H.H. Field wrote, in his History of Pottawattamie County, that Fred Holst came to Pottawattamie County in 1869. “Born in the northern part of Germany, January 29, 1849, his parents were Fred and Margaretta Holst. The father died in Germany and the mother afterward married a Mr. Kiel, with whom she came to this country, settling in Council Bluffs in 1866. Mr Kiel……was engaged in the wholesale liquor business as a member of the firm of Linder & Kiel.(John Linder, 201 Third St., was the subject of this column in December of 2013.) Margaretta had three children from her first marriage: Fred, Dick (proprietor of the Kiel) and Henry, and one son, Jacob Kiel of Sioux City, from her second marriage.
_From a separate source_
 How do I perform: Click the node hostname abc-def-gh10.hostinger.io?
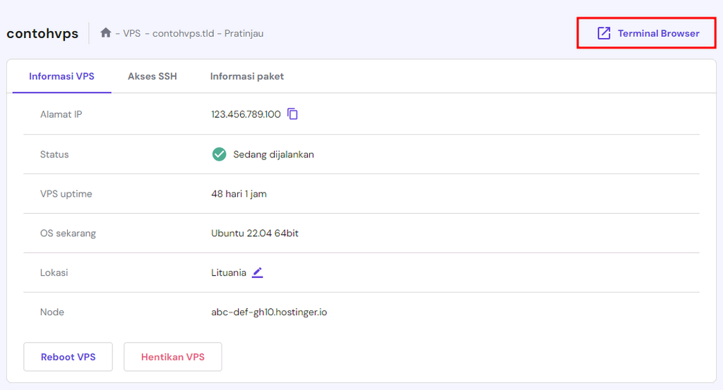pos(269,312)
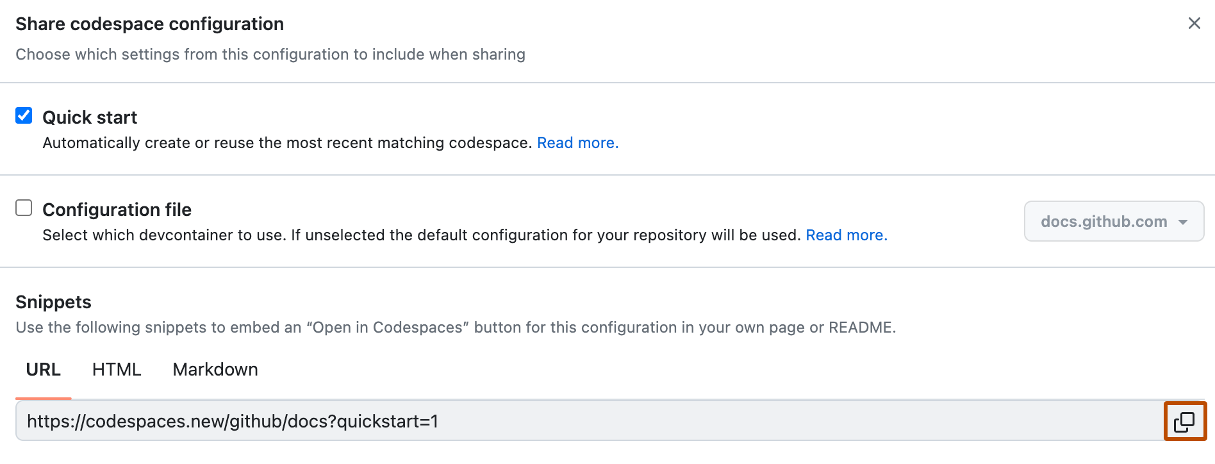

Fred Holst was married in Council Bluffs in 1874 to Eliese Kiel, a native of Germany and a daughter of Christian Kiel. According to Field, Fred Holst worked first as a farm hand, although inexperienced in farming. In 1876, he located in Washington township where he rented some land and began farming, raising cattle, and investing in real estate, …”becoming one of the large landowners of the county, with property in Washington, Silver Creek, Keg Creek and Belknap townships….Mr. Holst is the founder of Treynor, which was laid out upon his land.” The Holst family played an active role in organizing the town’s Zion Congregational Church. In 1891, the residents of the new settlement, known as “High Five”, petitioned for a post office. When it opened in 1893, the settlement was renamed Treynor, after the recently deceased Council Bluffs postmaster, Thomas P. Treynor, who assisted them in their efforts.
(Fred Holst spent his early life as a sea captain. If you search “Kiel, Germany”, you will find that Kiel is a city of 242,000 and a major maritime center of northern Germany.)
By 1915, Karl Holst was no longer employed, due to ill health. The couple and their son continued to live in the house until 1929. In 1931 it became the home of Charles T. Officer, who had his own firm on Broadway, dealing in real estate, loans, rentals and insurance. C.T. Officer, according to the National Register nomination, was the son of Thomas and Elizabeth M. (Pusey) Officer. Thomas Officer was the senior partner in the private bank he established with his brother-in-law, William H.M. Pusey, in 1857.Officer and Pusey was reportedly the oldest banking house in Iowa.
The National Register nomination notes the following features: hipped roof and wide eave overhang; exposed rafter tails; original multi-pane over single-pane windows and fixed pane windows; wide and narrow clapboard siding; shallow rectangular stairwell bay on the side; a curved hood over the door with paired console brackets. According to the current owners, the sunroom on the east side with a bedroom above is a later addition.